Topic. Just curious - the whole country collopsed yet prices in the Tri state pretty much stayed the same.
High end real estate in Manhattan is used to launder money from rich people overseas, so there is a lot of hidden demand.
you cannot apply a single standard to all real estate. there are properties that have value because they are located in high demand areas such as big cities, areas with good rent/price ratios ....and then there is real estate for the average idiot home owner... a house in the suburbs or commuter belt - plot of land is 100k - house costs 400k to build - leveraged to the sky - insane interest and payment terms over 20 years - > after 20 years the plot of land is worth 140K...the house is worn down and worth 300k (because it needs at least 100k for maintenance), you paid probably 400k+ in interest with pre 2008 rates. So you paid close to a million dollars for something that is now worth 440k...and the only way you could get out at even or at a profit is because pre 2008 all you had to find an idiot who believed it's worth 600k after a couple of years and flip it before too much interest accrued. Guess who got burned? Probably not the smart money who invested in high demand property
re: good rent/price ratios With exceptions there is no such animal today in manhattan. Most apartments have negative cash flow. Investors hope to make up the difference through ever increasing prices for for their property.
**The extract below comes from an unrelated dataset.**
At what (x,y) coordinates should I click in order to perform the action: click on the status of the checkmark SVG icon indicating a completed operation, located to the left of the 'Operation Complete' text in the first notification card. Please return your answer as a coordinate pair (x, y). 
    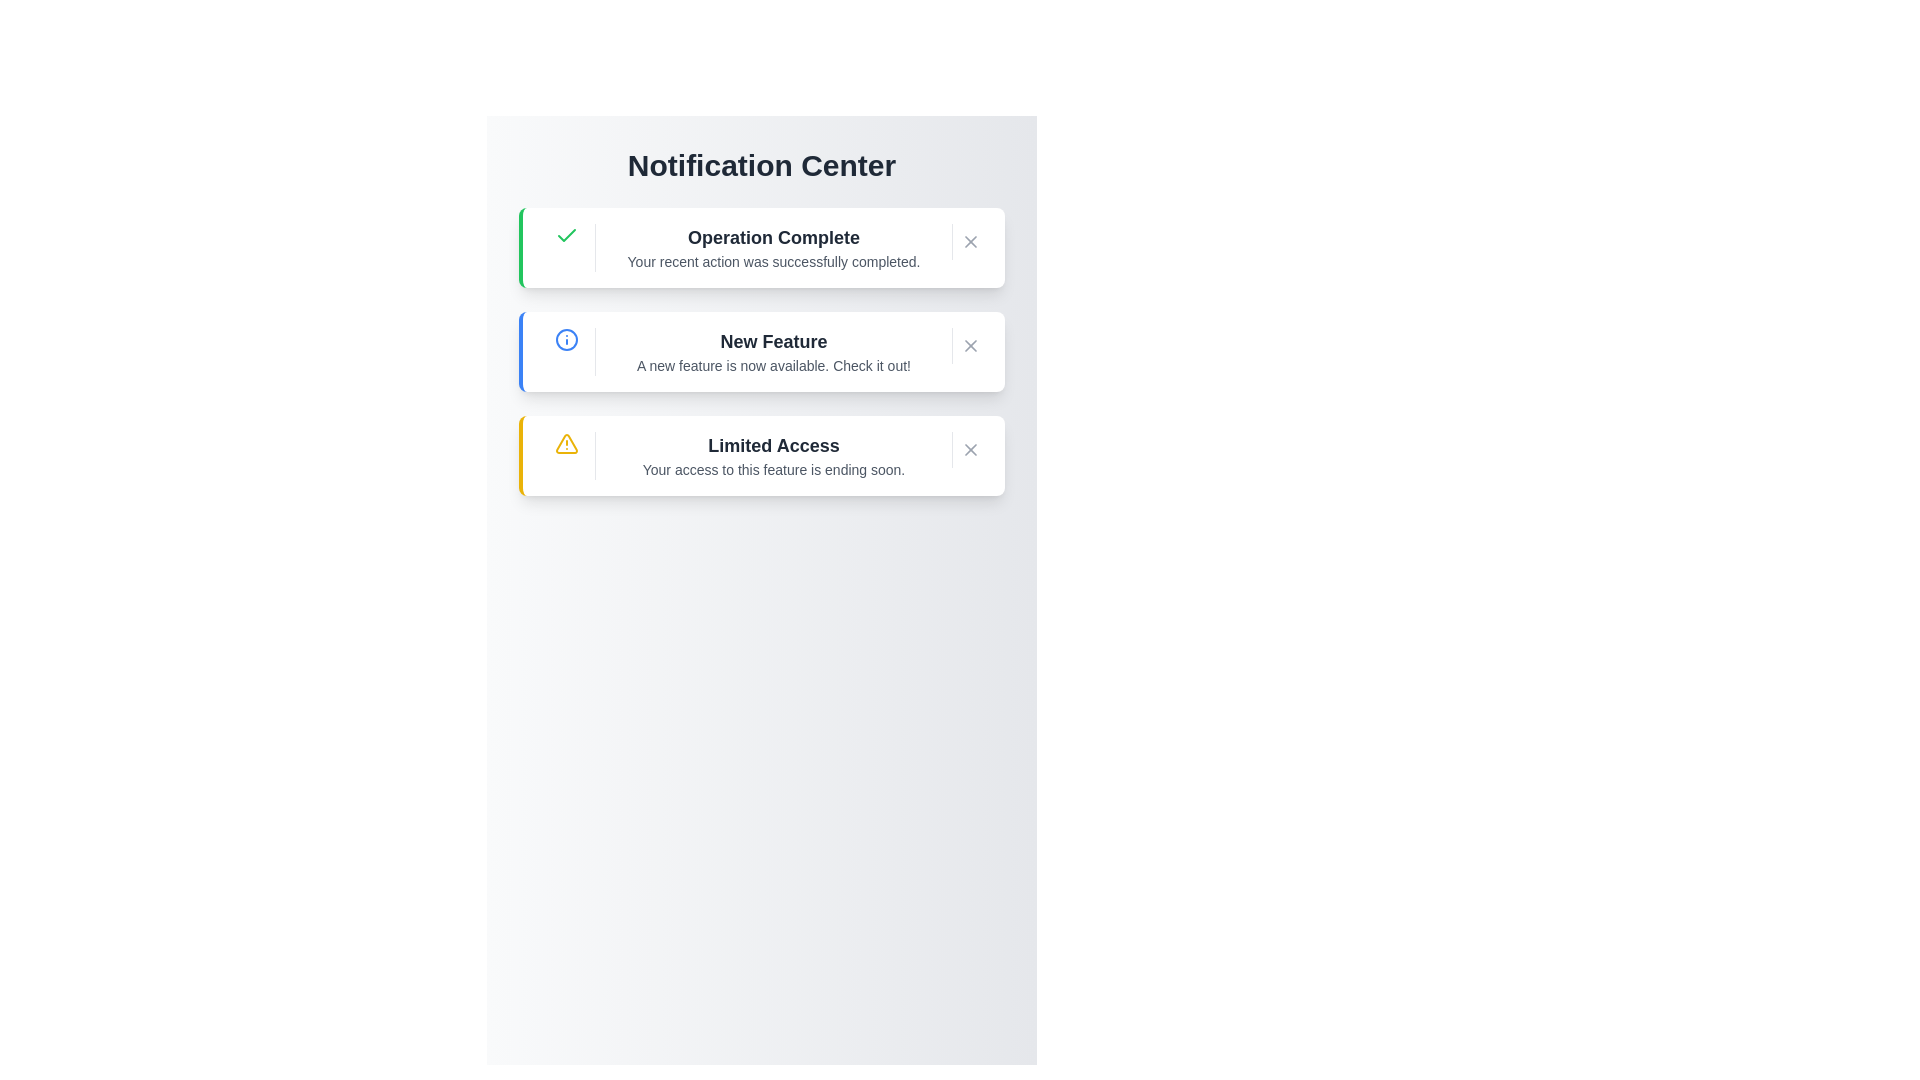
    Looking at the image, I should click on (565, 234).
history repeats itself but honestly manhattan is also really an extreme example....it's basically the mother of high demand real estate but not necessarily it's poster child
Areas where there was shortages of viable housing prices stay relatively even. El Paso where government was shifting more Army troops into Ft. Bliss to 35,000, house prices maybe went down 2% and some areas no change. But areas where there was loss of jobs like Las Vegas and over supply plunged. I would think NYC has limited space to build would not have any changes.